E: What are the continued unknowns of SARS-CoV-2 and how are you working to uncover them?
TS: It is not known why some people get sick and others do not, why older people are more susceptible to severe disease, and what kinds of combination therapies will be most effective at treating people with COVID-19. We are developing animal models to determine the importance of host genetics in susceptibility and resistance to COVID-19, as well as age-related disease severity. We are testing combinations of therapeutics to see if we can improve upon the activity of single agents such as only administering remdesivir.
E: What is the most pressing SARS-CoV-2 project that you’re currently working on?

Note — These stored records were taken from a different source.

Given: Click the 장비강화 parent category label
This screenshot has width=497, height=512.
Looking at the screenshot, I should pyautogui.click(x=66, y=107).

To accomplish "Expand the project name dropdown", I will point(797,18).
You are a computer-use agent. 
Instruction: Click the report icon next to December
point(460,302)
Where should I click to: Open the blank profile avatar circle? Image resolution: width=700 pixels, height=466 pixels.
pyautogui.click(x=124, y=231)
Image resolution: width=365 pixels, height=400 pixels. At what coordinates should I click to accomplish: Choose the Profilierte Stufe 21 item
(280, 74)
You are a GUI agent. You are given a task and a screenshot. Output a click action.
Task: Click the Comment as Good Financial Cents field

TS: Testing combinations of therapeutics to see if we can improve upon the activity of single agents. The goal is to extend the window within which we have to treat people with COVID-19. Ideally, we’d have a treatment regimen that could be given across many days during the first week of symptoms. With more effective treatments we can save lives, shorten hospital stays, and maybe even prevent people from going to the hospital in the first place. This would be a huge win for public health.
E: What has been the biggest challenge for studying SARS-CoV-2?
TS: The work is incessant. There is so much work and never enough time to do it. It seems like there is no end in sight to this, either. Our team is working so hard, but we are trying to transition from sprint mode into marathon mode. What we are doing could have a direct impact on saving lives. So, the pressure to continue is a bit heavy. You can’t just stop working on this. At the same time, this is a unique situation and an opportunity for us to use our skills as virologists in a way that I never ever thought would be possible. Our pipetting has a direct impact on people’s lives. I never imagined that what we do would be so useful and translational to public health. It’s incredibly gratifying.
E: What positive news do you see in all the research you’re doing?
TS: I think this whole experience has made people acutely aware of infectious diseases and the fact that viruses like SARS-CoV-2 have no regard for geography, the color of your skin, what language you speak, or whether or not you are a saint or a sinner. I see this as a positive. It’s like Earth has been forced to take a virology class. This has taught people basic public health skills they will carry with them their whole lives. My kids know more about virology than I ever thought they would. Hopefully, this experience will help convince society of the importance of basic science research and the need to create broad-based vaccines and therapeutics to prepare for the emergence of SARS-CoV-3 and SARS-CoV-4.
E: Anything else you’d like to add?
TS: I would like to play my guitar more in the future.